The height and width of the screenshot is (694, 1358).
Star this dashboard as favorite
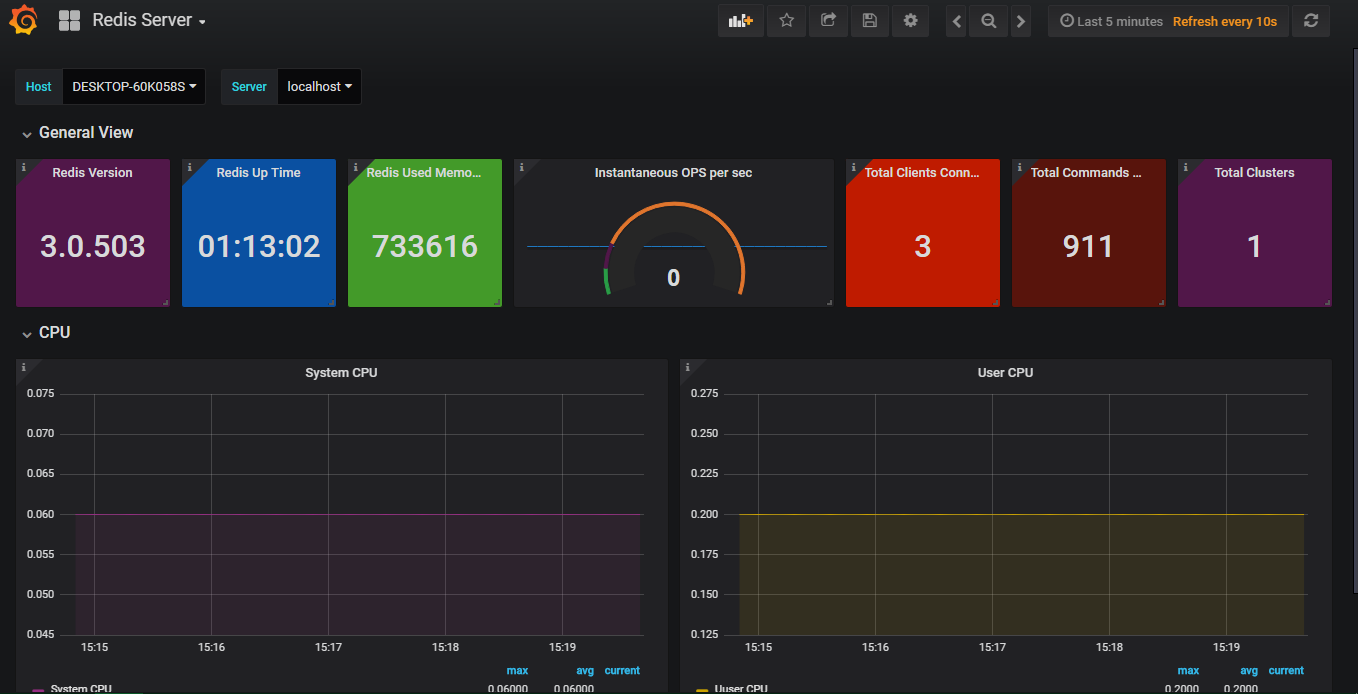click(x=786, y=21)
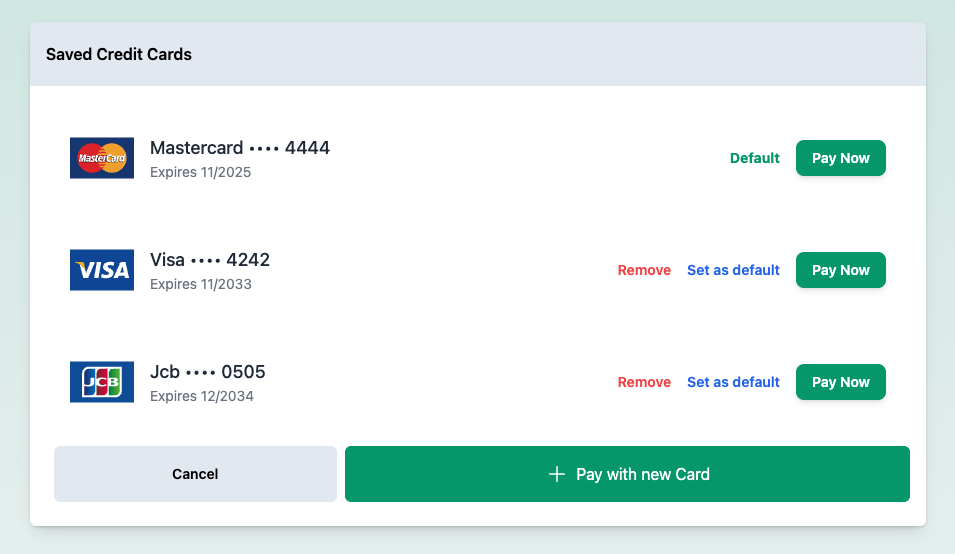Viewport: 955px width, 554px height.
Task: Pay now with Visa ending 4242
Action: [840, 270]
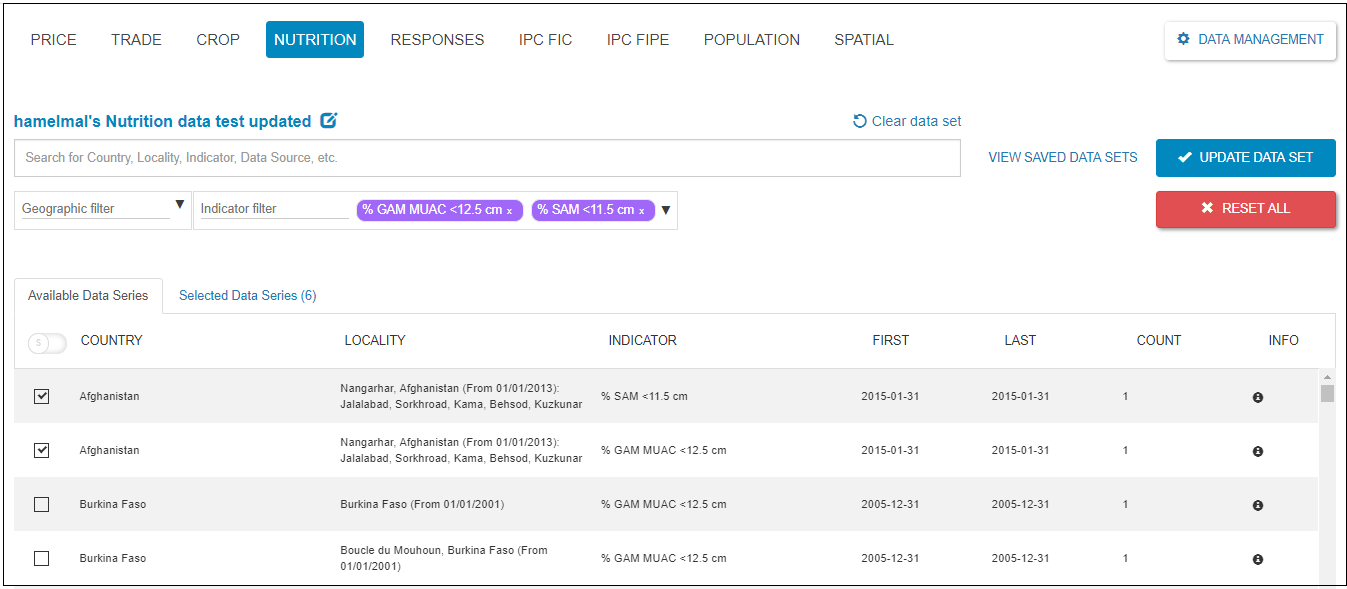Switch to Selected Data Series (6) tab

[247, 295]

▶ [WHAT IS NEEDED]:
Please write the material out again exactly as shown above, minus any pictures.

▶ [RESULT OF THIS TASK]:
The height and width of the screenshot is (694, 1358).
Star this dashboard as favorite
click(x=786, y=21)
Viewport: 955px width, 554px height.
Task: Pay now with Visa ending 4242
Action: [840, 270]
Switch to Selected Data Series (6) tab

[247, 295]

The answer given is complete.